Topic 2 New Product Development Project
(detailed objectives) (available resources)
Goal: Introduce the design method adopted by the class and enlighten students concerning engineers' responsibilities beyond simply designing a solution.
[standards: NS.5-12.5]
Curriculum for our EST Pipeline
(to review the detailed content, download the low resolution pdf of available teacher presentation)
Engineers do more than design solutions.  Their responsibilities in new product development begin before the design challenge is defined and continue after the product has entered into the market.  It is useful to adopt official project terminology because most of industry operates using a project model.  Practically, investing time up front to clearly define the class project (schedule and deliverables of each phase) is likely to make the team more effective in the long run.  In this topic students will exercise a mini-project including project planning, practice a formal design method, and formally presenting all their work to the class.
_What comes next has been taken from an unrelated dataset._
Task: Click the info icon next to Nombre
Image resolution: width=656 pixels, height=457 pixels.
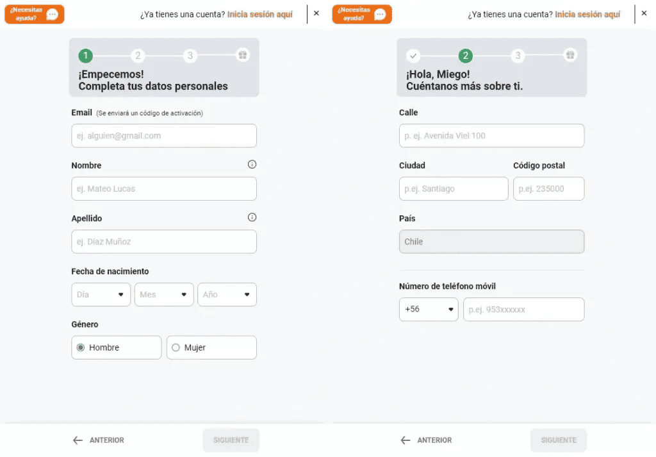Action: pos(252,165)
Much of industry has moved to the project model of business operations.  A project is a temporary endeavor with a definite beginning and an end.  Appropriately, project teams are assembled for the unique challenge and then disbanded when the project is completed.  In recent years project management has become a lucrative career choice.  A project need not develop a new product, but simply addresses a discrete need.  This class will engage two projects, a new product development project and a marketing project.  As in industry these two projects are NOT independent from one another.  Marketers help direct which products are developed and engineers remain involved with the product well after the marketing campaign is underway.
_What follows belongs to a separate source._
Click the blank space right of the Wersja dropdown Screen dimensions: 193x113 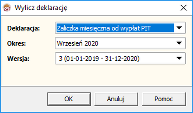[188, 58]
There have been many formal design methods published in the last few decades.  In fact, just about every expert engineer has their own unique way of approaching challenges.  Some have defined only a few abstract "steps" in the process while others break the process down into more steps.  Truth is that design is more philosophical than it is analytical.  This fact will be a complete surprise to those that think of engineering as mind numbing number crunching.  Design can never be reduced to a formula.  It is a divergent then convergent dance that relies on the creativity, knowledge, and motivation of the designers to overcome a challenge.  The design method selected for this class was defined by Mark T. Holtzapple (Foundations of Engineering, Mcgraw-Hill, 2000). It is taught to many novice engineers because of the simple, easy to understand terminology that defines each step.  Though it neglects the nuances that distinguish expert designers (things like conceptual-embodiment cycling and iterating with increasingly detailed information), it certainly works to help the novice cover the entire basis.  A formal design method will NOT ensure that the optimum solution is reached.  However, it will drastically increase the chances of finding a good solution to the challenge.  It is difficult to overstate the importance of learning how to design well.  Every person's daily life is full of problem solving is full of design challenges.  Arming students with a good problem solving process to fall back on will serve them for many years to come.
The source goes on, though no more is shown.